The Tarquins then subverted Latium. Sextus Tarquinius, whose rape of Lucretia had triggered the overthrow of the monarchy (if he was not assassinated at Gabii), convinced the Sabines to go to war against Rome, arguing that the expulsion of the kings had annulled previous treaties. The Tarquins were now interested in Latin intervention. After some minor conflicts in which Rome was victorious, the Sabines took a vote and resolved to invade Rome (perhaps with the previous example in mind). The Tarquins brought in Fidenae and Cameria, formerly Roman allies.

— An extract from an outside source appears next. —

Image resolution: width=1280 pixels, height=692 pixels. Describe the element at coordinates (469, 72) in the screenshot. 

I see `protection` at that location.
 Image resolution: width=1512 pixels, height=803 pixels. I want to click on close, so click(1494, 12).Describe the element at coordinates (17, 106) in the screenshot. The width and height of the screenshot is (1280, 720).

The total defeat of the Sabines in 505/504 BC was followed by the siege of Fidenae. The city was taken only a few days later: the Romans assembled their prisoners. They executed the senior officers before them (whipped by the rods and beheaded by the axe of the fasces, a standard punishment for treason), let the rest go with a stern warning. A garrison was placed in Fidenae, and its members were given much of its land. The Claudii are not mentioned in connection with the battle. Still, they had been given land north of the Anio river, some of which was at Fidenae. They could collect on that offer only if Fidenae was defeated, implying that they were invited to participate in the campaign; they may even have been the garrison.

Fidenae appears to have fallen permanently under Roman domination after its capture in 435 BC by the Romans, and is described by classical authors as almost deserted in their time. It seems, however, to have had some importance as a post station.

===Stadium disaster===
In 27 AD, an apparently cheaply built wooden amphitheatre constructed by an entrepreneur named Atilius collapsed in Fidenae, resulting in what was said to be the worst stadium disaster in history, with at least 20,000 killed and many more injured out of the total audience of 50,000.

The emperor Tiberius had banned gladiatorial games. When the prohibition was lifted, the public had flocked to the earliest events, so a large crowd was present when the stadium collapsed. At the time of the incident, Tiberius was in Capri, where he had a secure getaway, but he rushed to Fidenae to assist the victims.

The Roman Senate responded to the tragedy by banning people with a fortune of less than 400,000 sestertii from hosting gladiator shows, and by requiring that all future amphitheatres be erected on a sound foundation and inspected and certified as such. The government also "banished" Atilius.

A digital reconstruction found the reported casualties to be consistent with a wooden structure similar in size to the still-standing stone structure of the amphitheatre in Verona.